What the exercise asks: Please copy exactly the part of the records below that opens with the line containing "Click the Режим добавления label" and closes with the line containing "to 工信数据 navigation", leaving out any pictures.

Segment Start: The records

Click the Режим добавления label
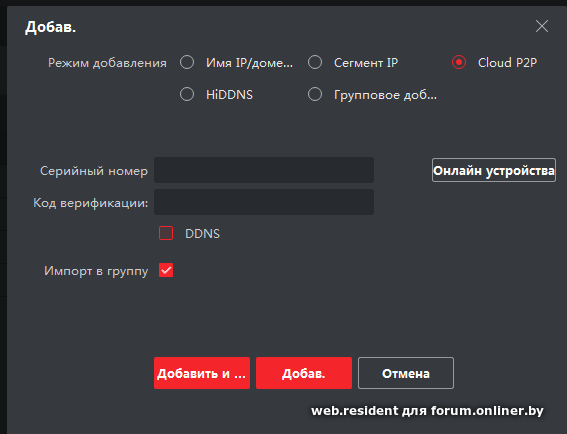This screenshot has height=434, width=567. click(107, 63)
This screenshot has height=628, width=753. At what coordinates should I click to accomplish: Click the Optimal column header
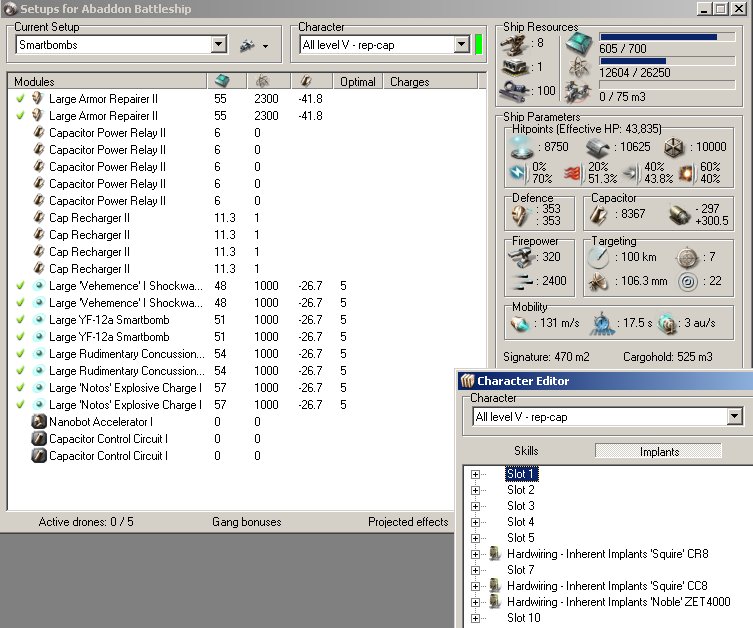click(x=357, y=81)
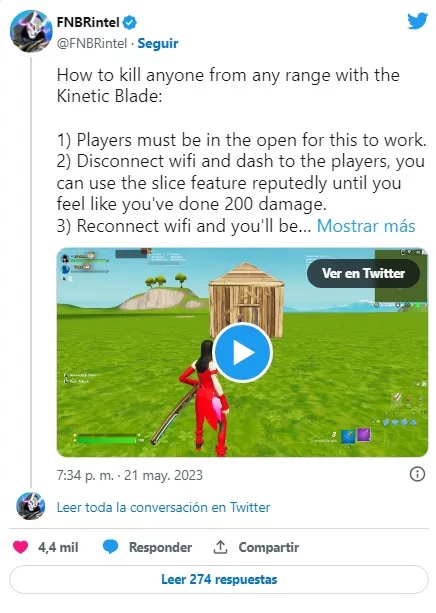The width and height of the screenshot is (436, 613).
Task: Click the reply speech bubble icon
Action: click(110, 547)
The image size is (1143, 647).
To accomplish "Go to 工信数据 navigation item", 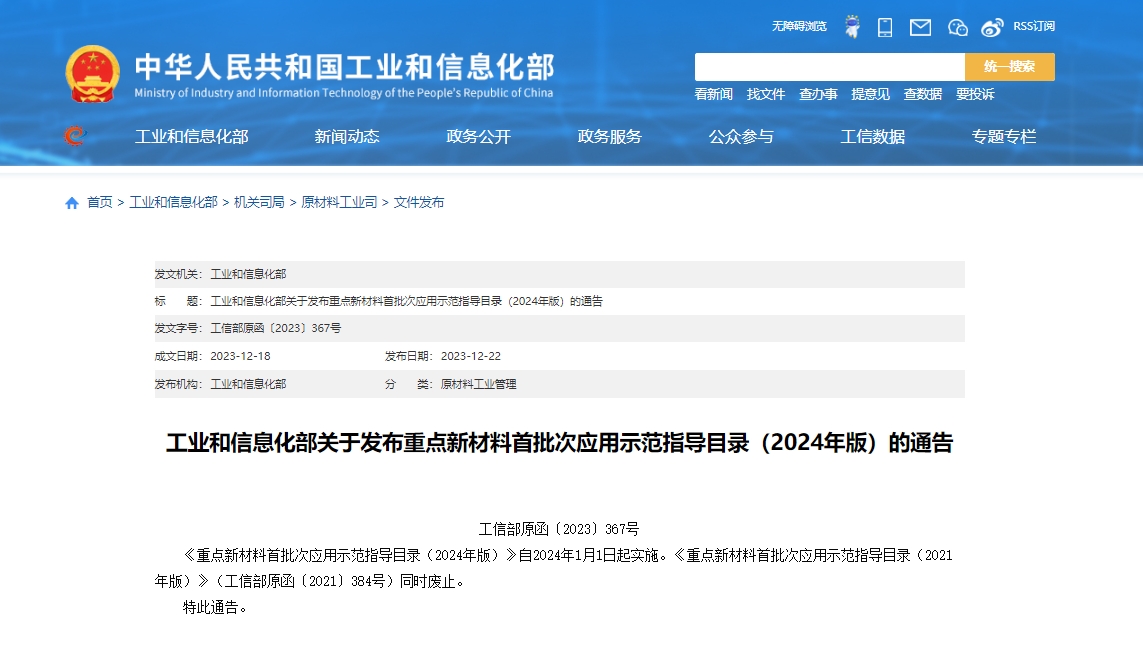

Segment End: The records
Segment Start: The records

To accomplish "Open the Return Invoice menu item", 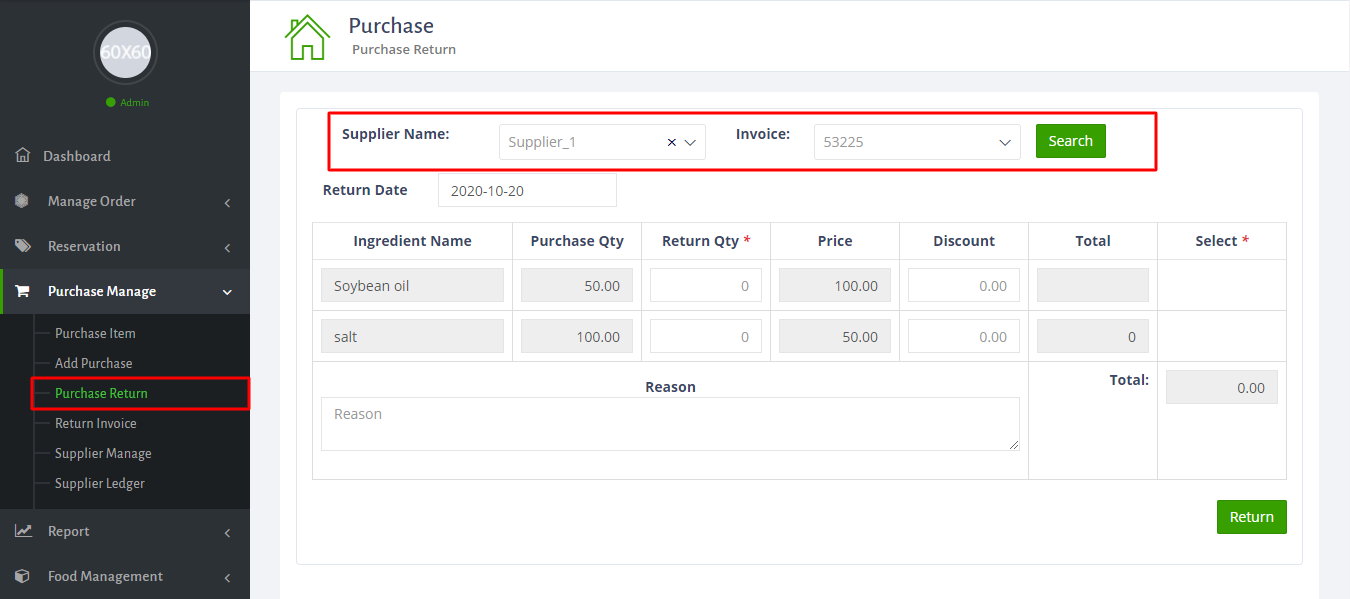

Segment End: The records

Problem solution:
Click the Режим добавления label
This screenshot has height=434, width=567. click(107, 63)
This screenshot has height=628, width=753. At what coordinates should I click to accomplish: Click the Optimal column header
click(x=357, y=81)
The width and height of the screenshot is (436, 613).
Task: Click the reply speech bubble icon
Action: click(110, 547)
The image size is (1143, 647).
To accomplish "Go to 工信数据 navigation item", 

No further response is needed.